Choosing to go off-grid and install a Solar power system and live green is a great idea! Once you start investigating the choices and designing a solar system for you home, it quickly becomes a sticky quagmire of uncertainty!
This post is the first in a series on how to design and cost a solar power system yourself. Hopefully we can help clear the fog around this topic and give you a clear view of the possibilities.
Our intention for this post is to give you an introduction to the basic components required for a solar power system. Future posts will discuss each component in detail. This will give you information to make your own decision as to what type of components will suit your needs.
The modular nature of solar systems is a great feature. This means that you can start with a smaller system to provide energy for one component of your household’s energy needs. You can then add on to the system as you expand to go totally off grid.
Why not try a small scale project with a solar powered motion sensor security light. This will give you the opportunity to see how the technology works.
Solar panels are a key component in you solar power system. This is the component that converts actually converts the suns energy into electricity. Great strides have been made recently in the solar panel industry.
Solar panels have become more efficient and cheaper to produce. The advent of thin film solar cells is promising to revolutionise the solar panel industry.
Your choices currently for solar panels include the following:
- Monocrystalline Silicon Solar Panels
- Polycrystaline silicone solar panels
- Thin Film Solar Panels
There are various pros and cons for each technology. We will cover these in the next post on designing your solar power system.
Batteries For A Solar Power System
The battery is another key component for a solar power system. The function of the battery is to store energy. This energy can then be used at night, or on cloudy days where not much sunlight is available. The batteries will probably be the most expensive component of your solar power system.
Your choice of battery is key in determining how reliable and efficient your solar system will be, and long term costs regarding battery replacement.
Currently, your choices in battery technology for a solar power system would be the following:
- Lead acid batteries
- Lithium ion batteries
Battery technology is moving forward at a rapid pace, but currently these two options are what is available for reliable storage of your electricity We will discuss the pros and cons of each battery type in a post dedicated to that subject.
The energy from the solar panels fluctuates depending on the sun’s intensity. This has the potential to damage the batteries connected to the system. The charge controller regulates the voltage going from the solar panels to the batteries and prevents over charging of the batteries.
This ultimately increases battery life and performance, which is a good thing when you take into account the cost of the batteries!
The voltage that comes out of the solar panels is DC (direct current) as is the voltage supplied by the batteries. The batteries also output the voltage as 12 volts. Most household appliances require AC voltageat between 120 and 240 volts.

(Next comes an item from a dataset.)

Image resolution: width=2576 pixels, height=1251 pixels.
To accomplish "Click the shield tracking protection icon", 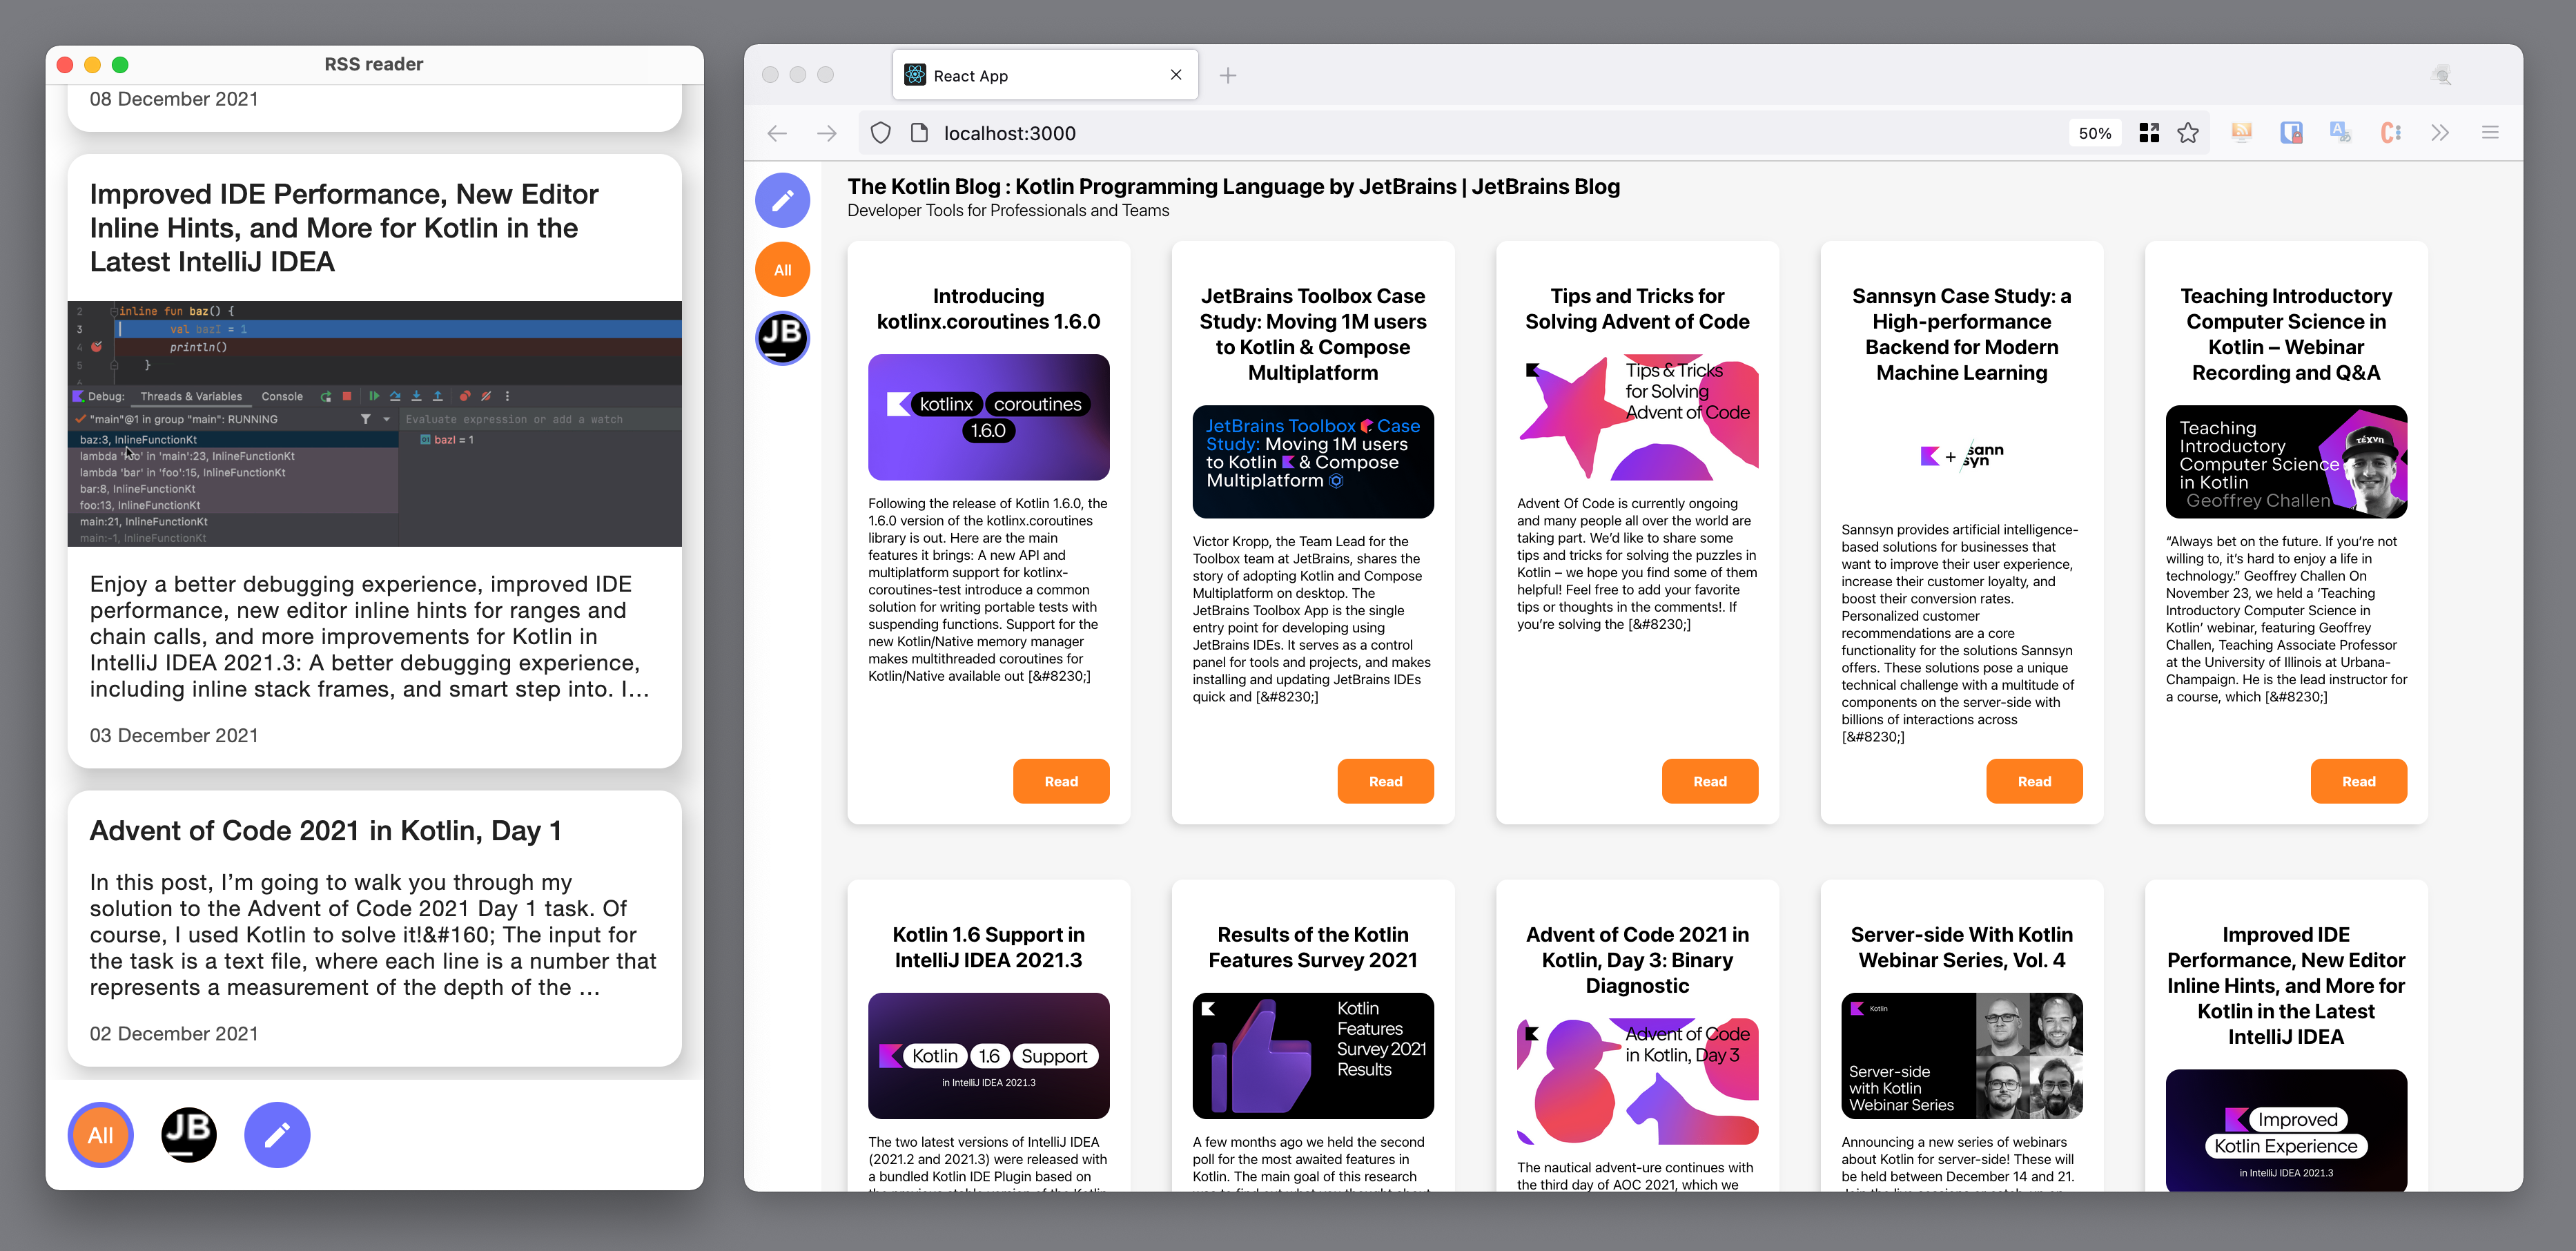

The power inverter is the component in the solar power system that converts the voltage from 12V DC to either 120V AC or 240V AC, depending where you live. The additional function of the power inverter is the ability to charge the batteries from the power grid, or from an AC generator.
This is a useful function to have, particularly if you have access to the national grid as an option or a petrol or diesel AC generator to get you through particularly long periods of limited sunshine.